このマウントの可動範囲は左右が各15度ずつ、上下が−12〜+18度となっていた。
砲塔は全周旋回が可能で、旋回はハンドルを用いて手動で行われた。
ADGZ装甲車は全長6,260mm、全幅2,160mm、全高2,560mmと、Sd.Kfz.231装甲偵察車よりも幅以外はかなり大柄な車両であり、乗員定数は6名となっていた。
オーストリアはドイツの後盾もあり、ヴェルサイユ平和条約の武器保有制限を放棄して公にこの装甲車の生産を始めることとした。
これを受けてADGZ装甲車は1935年から実用化され、シュタイアーのシュタイアー・ダイムラー・プフ社(1934年に同地のシュタイアー製作所と、オーストロ・ダイムラー・プフ社が合併してできた企業)によって生産が開始された。

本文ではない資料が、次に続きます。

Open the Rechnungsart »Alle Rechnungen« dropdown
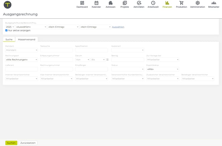The height and width of the screenshot is (146, 222). [21, 60]

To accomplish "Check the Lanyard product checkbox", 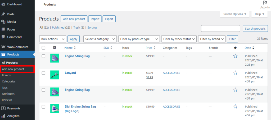I will [44, 73].
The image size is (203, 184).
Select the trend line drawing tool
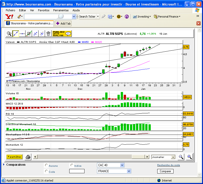pyautogui.click(x=16, y=34)
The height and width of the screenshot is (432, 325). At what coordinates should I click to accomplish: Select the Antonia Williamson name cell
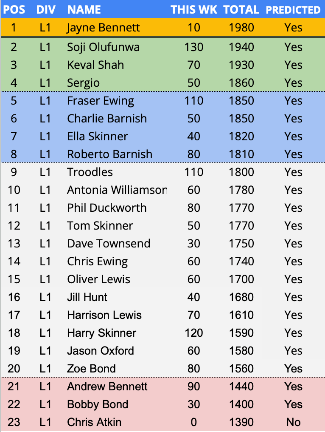pos(117,190)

そして1937年までに27両が完成し、治安警備隊やオーストリア陸軍に一旦は配備されたが、1938年にドイツ軍が介入してこれらの車両は接収されてしまった。
これらの車両の一部は、1939年9月にダンツィヒ(ポーランド内のドイツ領)で使用されたことが知られている。
その後1941年になって、ドイツ武装親衛隊からさらに25両のADGZ装甲車が発注され、これは新規にシュタイアー・ダイムラー・プフ社で生産され、1942年に引き渡されている。